- [TASKS TO COMPLETE]:
A – In the stack-probing thread, how many functions in the SPEC run had an outgoing argument size greater than 1024?
B – From the stack-probing thread, reproduce the passage that begins with the words containing "And if there's" and ends with "do about it.".

- [SOURCE DOCUMENT]:

***

On 07/11/2017 06:20 PM, Wilco Dijkstra wrote:
> Jeff Law wrote:
>> aarch64 is the first target that does not have any implicit probes in
>> the caller.  Thus at prologue entry it must make conservative
>> assumptions about the offset of the most recent probed address relative
>> to the stack pointer.
> 
> No - like I mentioned before that's not correct nor acceptable as it would imply
> that ~70% of functions need a probe at entry. I did a quick run across SPEC and
> found the outgoing argument size is > 1024 in just 9 functions out of 147000!
> Those 9 were odd special cases due to auto generated code to interface between
> C and Fortran. This is extremely unlikely to occur anywhere else. So even assuming
> an unchecked caller, large outgoing arguments are simply not a realistic threat.
So would a half-half (2k caller/2k callee) split like Florian has
proposed work for you?  ie, we simply declare a caller that pushes the
stack pointer 2k or more into the guard as broken?

While I'm not really comfortable with the 2k/2k split in general, I
think I can support it from a Red Hat point of view -- largely because
we use 64k pages in RHEL.  So our guard is actually 64k.  Having a
hostile call chain push 2k into the guard isn't so bad in that case.

In fact, with a 64k guard, the dynamic area dwarfs the outgoing args as
the area of most concern.  And with that size guard we're far more
likely to see an attempted jump with an unconstrained alloca rather than
with a fairly large alloca.

And if there's an attacker controlled unconstrained alloca, then, well,
we've lost because no matter the size of the guard, the attacker can
jump it and there isn't a damn thing the callee can do about it.


> 
> Therefore even when using a tiny 4K probe size we can safely adjust SP by 3KB
> before needing an explicit probe - now only 0.6% of functions need a probe.
> If we choose a proper minimum probe distance, say 64KB, explicit probes are
> basically non-existent (just 35 functions, or ~0.02% of all functions are > 64KB).
> Clearly inserting probes can be the default as the impact on code quality is negligible.
I believe Richard Earnshaw indicated that 4k pages were in use on some
aarch64 systems, so I didn't try to use a larger probe interval.  Though
I certainly considered it.  I think that's a decision that belongs in
the hands of the target maintainers.  Though I think it's best if you're
going to use a larger probe interval to mandate a suitable page size in
the ABI.




> 
> With respect to implementation it is relatively easy to decide in aarch64_layout_frame
> which frames need probes and where. I don't think keeping a running offset of the last
> probe/store is useful, it'll just lead to inefficiencies and bugs.

***

- [LISTING]:
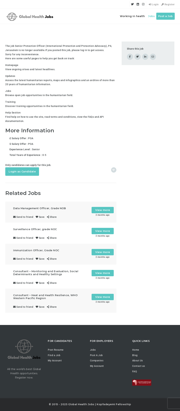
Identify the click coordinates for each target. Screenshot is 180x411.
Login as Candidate (22, 171)
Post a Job (165, 16)
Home (135, 349)
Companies (97, 360)
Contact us (138, 366)
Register (168, 4)
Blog (135, 355)
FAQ (134, 371)
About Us (137, 360)
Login (154, 4)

***

- [TASK ANSWERS]:
A – 9 functions out of 147000.

B –
And if there's an attacker controlled unconstrained alloca, then, well,
we've lost because no matter the size of the guard, the attacker can
jump it and there isn't a damn thing the callee can do about it.